TASK DETAILS
A faithful, picture-free copy of the listing below is required.

PROVIDED DATA
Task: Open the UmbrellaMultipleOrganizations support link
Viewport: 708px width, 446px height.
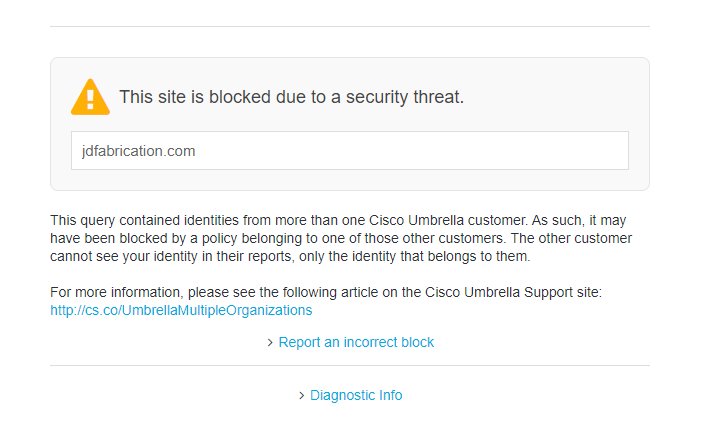Action: pos(181,311)

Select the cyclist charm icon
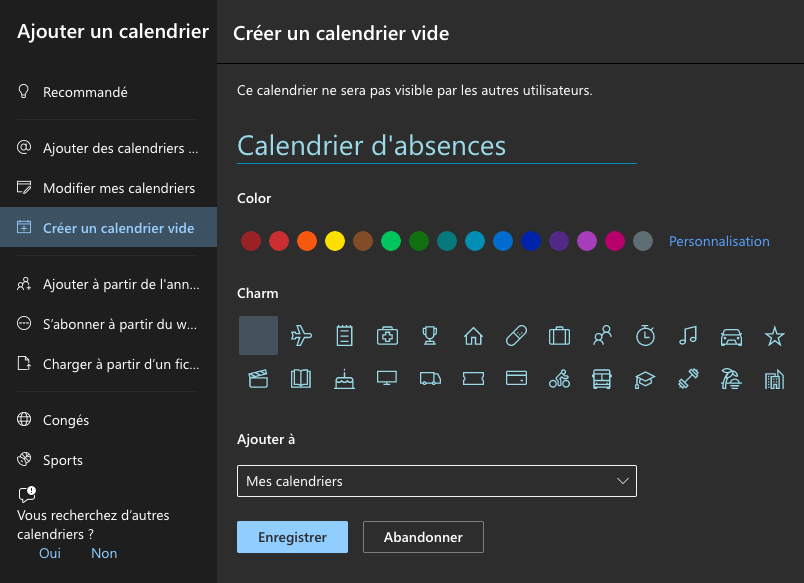[x=559, y=378]
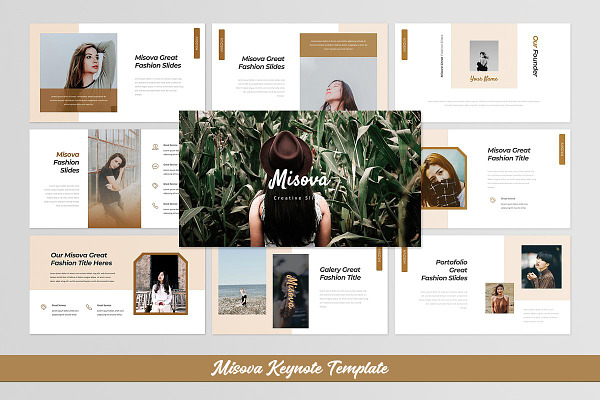The height and width of the screenshot is (400, 600).
Task: Click the Our Misova Great Fashion Title Heres heading
Action: (82, 259)
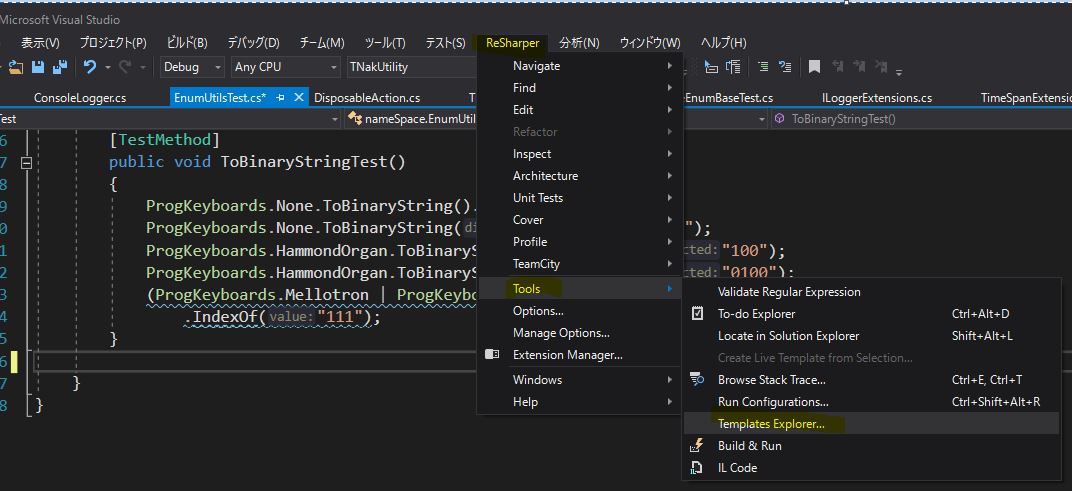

EXERCISE OUTPUT
Task: Open the UmbrellaMultipleOrganizations support link
Viewport: 708px width, 446px height.
Action: pos(181,311)

Select the cyclist charm icon
[x=559, y=378]
The height and width of the screenshot is (400, 600).
Task: Click the Our Misova Great Fashion Title Heres heading
Action: (82, 259)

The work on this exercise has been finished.